* _Instructions for the task_
Every line in the data below from the one containing "Pince (104, 958)" down to the one containing "Cadeaux (1063, 187)", both included, must be retyped exactly; no other line is to appear.

* _Records supplied_
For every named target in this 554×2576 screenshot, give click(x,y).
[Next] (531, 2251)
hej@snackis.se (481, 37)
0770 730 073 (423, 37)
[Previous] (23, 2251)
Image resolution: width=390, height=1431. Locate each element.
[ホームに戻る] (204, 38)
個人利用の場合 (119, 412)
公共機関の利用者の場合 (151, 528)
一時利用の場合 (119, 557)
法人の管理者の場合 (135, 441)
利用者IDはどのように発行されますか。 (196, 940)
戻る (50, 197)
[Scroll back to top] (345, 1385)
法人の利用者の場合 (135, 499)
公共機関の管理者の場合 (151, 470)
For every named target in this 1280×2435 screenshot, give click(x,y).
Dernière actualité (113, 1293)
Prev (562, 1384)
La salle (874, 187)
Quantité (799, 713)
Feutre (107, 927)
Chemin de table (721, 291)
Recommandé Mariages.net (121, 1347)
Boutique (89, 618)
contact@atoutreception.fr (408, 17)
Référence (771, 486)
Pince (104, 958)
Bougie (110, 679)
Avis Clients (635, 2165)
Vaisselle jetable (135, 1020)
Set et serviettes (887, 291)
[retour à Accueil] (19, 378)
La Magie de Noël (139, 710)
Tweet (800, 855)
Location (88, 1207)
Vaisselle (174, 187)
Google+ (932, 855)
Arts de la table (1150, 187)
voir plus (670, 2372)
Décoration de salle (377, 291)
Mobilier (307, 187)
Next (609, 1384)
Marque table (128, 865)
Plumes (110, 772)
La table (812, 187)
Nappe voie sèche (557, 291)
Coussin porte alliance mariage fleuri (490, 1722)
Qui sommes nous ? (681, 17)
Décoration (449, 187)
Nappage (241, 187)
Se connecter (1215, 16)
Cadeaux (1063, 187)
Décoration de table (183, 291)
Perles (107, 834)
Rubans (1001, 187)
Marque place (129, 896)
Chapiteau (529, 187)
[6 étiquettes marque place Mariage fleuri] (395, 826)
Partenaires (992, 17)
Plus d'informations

* _Solution for this exercise_
Pince (104, 958)
Bougie (110, 679)
Avis Clients (635, 2165)
Vaisselle jetable (135, 1020)
Set et serviettes (887, 291)
[retour à Accueil] (19, 378)
La Magie de Noël (139, 710)
Tweet (800, 855)
Location (88, 1207)
Vaisselle (174, 187)
Google+ (932, 855)
Arts de la table (1150, 187)
voir plus (670, 2372)
Décoration de salle (377, 291)
Mobilier (307, 187)
Next (609, 1384)
Marque table (128, 865)
Plumes (110, 772)
La table (812, 187)
Nappe voie sèche (557, 291)
Coussin porte alliance mariage fleuri (490, 1722)
Qui sommes nous ? (681, 17)
Décoration (449, 187)
Nappage (241, 187)
Se connecter (1215, 16)
Cadeaux (1063, 187)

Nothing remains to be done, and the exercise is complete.